Are You Coming Back to Work?
There are a few pregnant women at my office, and as their bellies grow, so do the number of questions they are constantly asked. In addition to the usual queries about gender and due dates, one I frequently hear is, “Are you going to come back to work?”
I never hear this asked of the expectant fathers.
To be honest, I don’t know if I’ve ever asked it myself. True, our culture is still acclimating to the idea that women and men can be equals both in the office and at home—but how do we close the gap between theory and practice? How do we create a world where our kids can grow up equal?
As a mom of three kids, I’ve had the benefit of being a SAHM (stay at home mom), a WAHM (work at home mom), and a WOHM (work outside the home mom). I’ve run the gauntlet of diapers and illnesses and the endless menial labor that is caring for small children. I’ve felt the glory of being a valued contributor and receiving a paycheck. I’ve felt the stigma of missed meetings and school concerts and the sense that I can never give enough to my work or my family.
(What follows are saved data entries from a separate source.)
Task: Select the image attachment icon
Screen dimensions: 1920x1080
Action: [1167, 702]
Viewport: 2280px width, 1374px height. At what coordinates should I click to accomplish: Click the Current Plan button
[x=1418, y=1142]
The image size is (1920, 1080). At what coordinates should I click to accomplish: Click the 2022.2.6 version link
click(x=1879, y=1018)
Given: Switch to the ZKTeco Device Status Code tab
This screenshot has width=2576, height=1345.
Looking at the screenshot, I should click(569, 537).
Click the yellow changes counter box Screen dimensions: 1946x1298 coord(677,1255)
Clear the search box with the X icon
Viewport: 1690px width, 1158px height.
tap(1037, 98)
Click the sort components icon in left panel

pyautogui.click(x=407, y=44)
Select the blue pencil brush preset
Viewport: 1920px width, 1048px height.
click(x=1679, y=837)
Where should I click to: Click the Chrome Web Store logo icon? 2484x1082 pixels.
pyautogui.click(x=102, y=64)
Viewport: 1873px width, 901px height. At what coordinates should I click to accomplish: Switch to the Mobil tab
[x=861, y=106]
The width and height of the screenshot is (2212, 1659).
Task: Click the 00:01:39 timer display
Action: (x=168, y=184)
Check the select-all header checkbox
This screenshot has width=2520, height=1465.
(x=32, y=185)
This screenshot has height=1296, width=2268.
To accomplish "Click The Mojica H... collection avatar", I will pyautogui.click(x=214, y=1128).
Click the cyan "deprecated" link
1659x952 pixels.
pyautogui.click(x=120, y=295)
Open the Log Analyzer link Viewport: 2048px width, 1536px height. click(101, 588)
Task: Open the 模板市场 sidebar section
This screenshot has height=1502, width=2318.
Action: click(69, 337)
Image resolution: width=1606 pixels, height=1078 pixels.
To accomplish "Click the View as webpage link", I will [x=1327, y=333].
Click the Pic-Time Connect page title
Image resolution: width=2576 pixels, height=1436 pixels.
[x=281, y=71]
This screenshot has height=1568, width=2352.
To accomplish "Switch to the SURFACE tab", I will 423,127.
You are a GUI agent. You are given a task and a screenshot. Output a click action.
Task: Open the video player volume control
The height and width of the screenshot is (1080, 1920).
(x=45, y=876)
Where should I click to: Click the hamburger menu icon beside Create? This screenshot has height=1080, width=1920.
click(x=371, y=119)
I’ve fielded some pretty pointed questions and criticisms about each of those choices over the years. I’ve been asked who is raising my children since I’m not doing it myself. I’ve been told how grateful I should be that my husband provides for me so I can “stay home and relax” with the kids.
Yet, during the couple of extended periods when my husband was the stay-at-home parent, he would often be praised for being “such a hands-on dad” and “so engaged” with the kids. Which is both true and excellent. But why are his efforts worthy of praise, and mine worthy of judgment? More importantly, how can we work to change this cultural perception that the responsibility of caring for children is primarily a woman’s?
In my family, the effort begins at home.
My husband and I share household responsibilities and diaper duty. We divvy up the grocery shopping and the laundry. We come home late from the office some days and leave early on others. We grump about office politics and we sing the Itsy Bitsy Spider.
It’s always in flux, and it’s not always smooth. But I feel good that our two daughters and our son have seen both parents in varying capacities of working outside the home and being on point inside the home. There is nothing unusual to them about a mom who is at an office all day and a dad who picks them up from school, or vice versa. Stuff needs to get done, and moms and dads do that stuff. Pretty uncomplicated.
Yet in spite of this, somehow the cultural bias still creeps in. My son, in third grade, informed me I should leave work early so I could make a better dinner, because “Daddy works anyway.” My seventh grade daughter recently mentioned she wanted to first be an astrophysicist, then a mom. In her mind, she couldn’t be both at once.
Moments like these are a great opportunity to unpack those perceptions, and talk about how we might want to reframe them. And it doesn’t have to be a lecture: sometimes asking open-ended questions can help kids think more deeply about an issue.
“Do you think women have a harder time finding employment if they have or want to have children?”
“Do you think men need a job to be respected? Why?”
The real work is not just juggling chores and meetings and date nights, or arguing the merits of SAHMs vs. WOHMs, or maintaining the facade of Having It All while quietly dying inside. The real work is learning to see and demand our own full potential as a person, male or female—and making sure our kids can see theirs, too.